Comme à l'habitude, la vidéo est mise à contribution. Soucieux de démontrer que leur combat afghan réunit le monde islamique dans son intégralité, les propagandistes d'al-Qaida ont assemblé des images disparates. Intitulé Opération contre la croix, le document est censé rendre compte de l'attaque contre des commandos américains, le 28 juin denier, menée par un groupe d'étrangers sous le commandement d'Abdel Hadi al-Iraki, chef opérationnel d'al-Qaida en Afghanistan. La pièce d'identité d'un commando de l'US Navy, Danny P. Dietz Jr, est exhibée à la caméra. Ce «Navy seal» a été tué le 28 juin dans l'opération la plus meurtrière pour les troupes américaines depuis 2001 (18 morts, dont 16 dans le crash d'un hélicoptère Chinook et un disparu).
Le djihadiste francophone n'est pas seul à s'exprimer. Un autre islamiste, encagoulé lui aussi, proclame dans un anglais fortement teinté d'accent australien : «Puisque vous nous tuez, vous serez tués. Puisque vous nous bombardez, vous serez bombardés. Les fils honorables de l'islam ne vous laisseront pas tuer nos familles en Palestine, en Afghanistan, au Cachemire, dans les Balkans, en Indonésie, au Caucase et ailleurs dans le monde.»
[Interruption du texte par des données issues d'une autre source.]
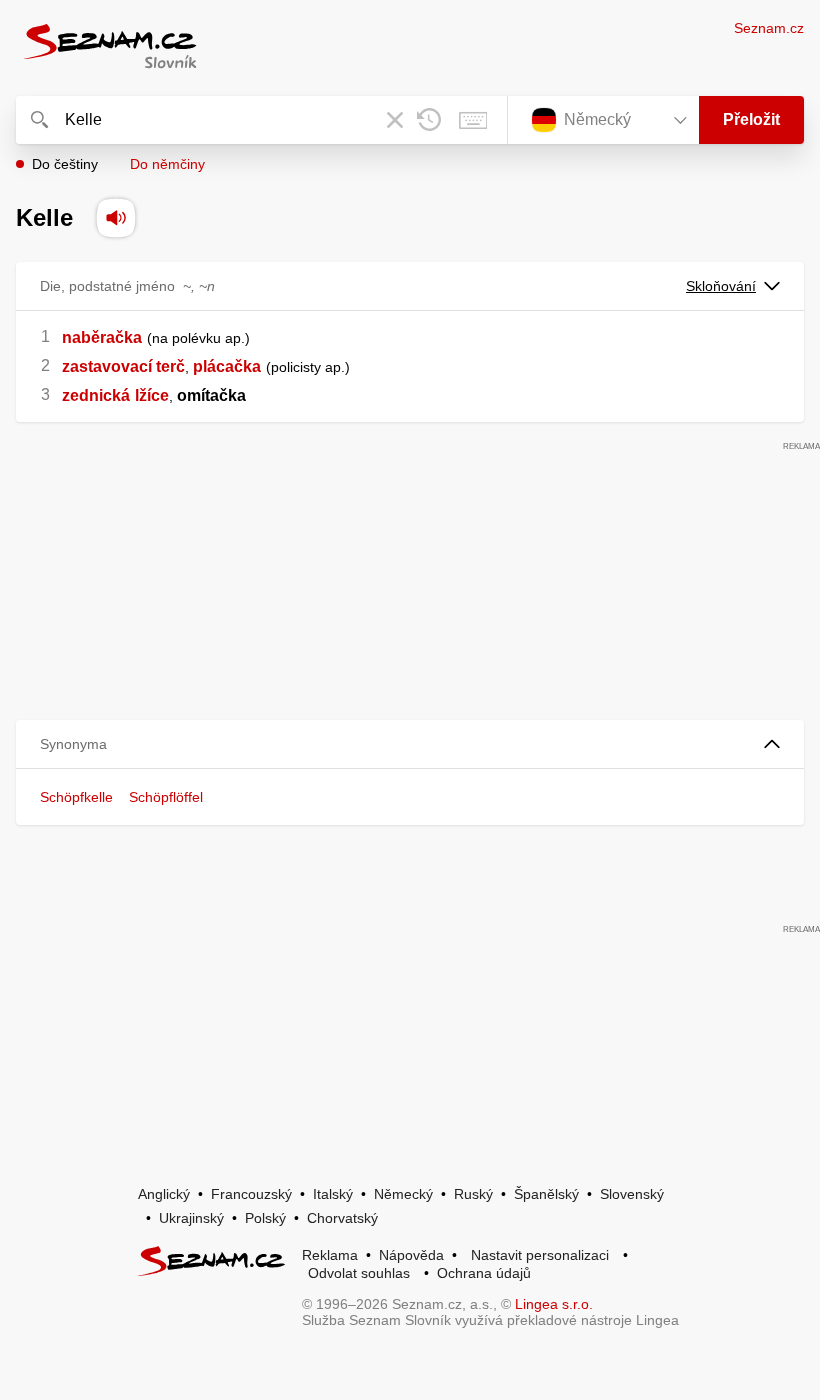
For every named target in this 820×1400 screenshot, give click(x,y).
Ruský (473, 1194)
Quelques semaines après les attentats de Londres, les propos du «taliban du Pacifique sud», diffusés à la télévision, ont fait la une des médias australiens. Le ministère de la Justice de Canberra a indiqué que le document était en cours d'analyse par les services de renseignement. En France, la Direction générale de la sécurité extérieure (DGSE) fait de même. L'affaire intéresse également la Direction de la surveillance du territoire (DST) et les renseignements généraux (RG). L'apparition du mystérieux francophone n'a guère étonné les services français. «Nous savions déjà que des étrangers sont restés auprès des talibans en 2001», remarquait, hier, un policier. «Un petit nombre de Saoudiens, de volontaires du Maghreb, d'Asie du sud-est, d'Asie centrale ou d'Europe sont bien présents, complétait le membre d'un service de renseignement. Nous n'avons pas identifié de Français mais cela n'aurait rien d'étonnant. L'Afghanistan compte encore des camps d'entraînement et, si le voyage est plus risqué qu'il ne l'était dans les années 90, il demeure faisable via le Pakistan.»
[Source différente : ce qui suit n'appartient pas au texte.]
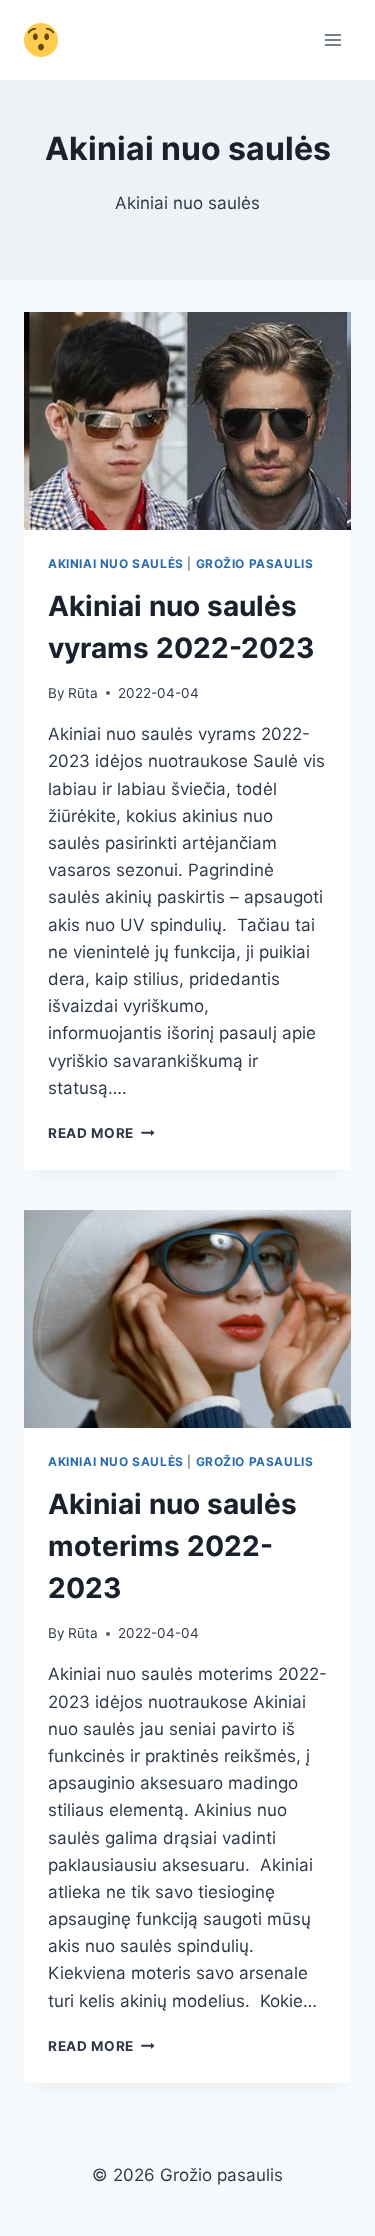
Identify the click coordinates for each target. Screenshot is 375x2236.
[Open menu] (332, 39)
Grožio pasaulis (255, 563)
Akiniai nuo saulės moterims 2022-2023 (172, 1546)
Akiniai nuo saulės (116, 563)
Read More (101, 1133)
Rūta (83, 693)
Le mois dernier, un militaire occidental installé à Kaboul évoquait ainsi un «véritable indice d'infiltration de combattants à la frontière pakistanaise». A la fin des années 90 et au début des années 2000, des Français avaient suivi cette filière pour se rendre dans les camps d'al-Qaida. Certains en sont revenus à la fin de 2001 et d'autres y ont trouvé la mort. Quatre ans plus tard, la vidéo d'al-Qaida montre que le flot n'est pas tari.